On 2022-02-04 10:50:35 [-0800], Jakub Kicinski wrote:
> On Fri, 4 Feb 2022 19:03:31 +0100 Sebastian Andrzej Siewior wrote:
> > On 2022-02-04 09:45:22 [-0800], Jakub Kicinski wrote:
> > > Coincidentally, I believe the threaded NAPI wake up is buggy - 
> > > we assume the thread is only woken up when NAPI gets scheduled,
> > > but IIUC signal delivery and other rare paths may wake up kthreads,
> > > randomly.  
> > 
> > I had to look into NAPI-threads for some reason.
> > What I dislike is that after enabling it via sysfs I have to:
> > - adjust task priority manual so it is preferred over other threads.
> >   This is usually important on RT. But then there is no overload
> >   protection.
> > 
> > - set an affinity-mask for the thread so it does not migrate from one
> >   CPU to the other. This is worse for a RT task where the scheduler
> >   tries to keep the task running.
> > 
> > Wouldn't it work to utilize the threaded-IRQ API and use that instead
> > the custom thread? Basically the primary handler would what it already
> > does (disable the interrupt) and the threaded handler would feed packets
> > into the stack. In the overload case one would need to lower the
> > thread-priority.
> 
> Sounds like an interesting direction if you ask me! That said I have
> not been able to make threaded NAPI useful in my experiments / with my
> workloads so I'd defer to Wei for confirmation.
> 
> To be clear -- are you suggesting that drivers just switch to threaded
> NAPI, or a more dynamic approach where echo 1 > /proc/irq/$n/threaded
> dynamically engages a thread in a generic fashion?

Uhm, kind of, yes.

Now you have
	request_irq(, handler_irq);
	netif_napi_add(, , handler_napi);

The handler_irq() disables the interrupt line and schedules the softirq
to process handler_napi(). Once handler_napi() is it re-enables the
interrupt line otherwise it will be processed again on the next tick.

If you enable threaded NAPI then you end up with a thread and the
softirq is no longer used. I don't know what the next action is but I
guess you search for that thread and pin it manually to CPU and assign a
RT priority (probably, otherwise it will compete with other tasks for
CPU resources).

Instead we could have
	request_threaded_irq(, handler_irq, handler_napi);

And we would have basically the same outcome.
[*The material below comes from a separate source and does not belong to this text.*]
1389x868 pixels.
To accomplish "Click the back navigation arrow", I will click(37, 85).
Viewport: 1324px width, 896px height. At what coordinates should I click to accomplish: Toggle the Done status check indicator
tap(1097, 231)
Except that handler_napi()
runs that SCHED_FIFO/50 and has the same CPU affinity as the IRQ (and
the CPU affinity is adjusted if the IRQ-affinity is changed).
We would still have to work out the details what handler_irq() is
allowed to do and how to handle one IRQ and multiple handler_napi().

If you wrap request_threaded_irq() in something like request_napi_irq()
the you could switch between the former (softirq) and later (thread)
based NAPI handling (since you have all the needed details).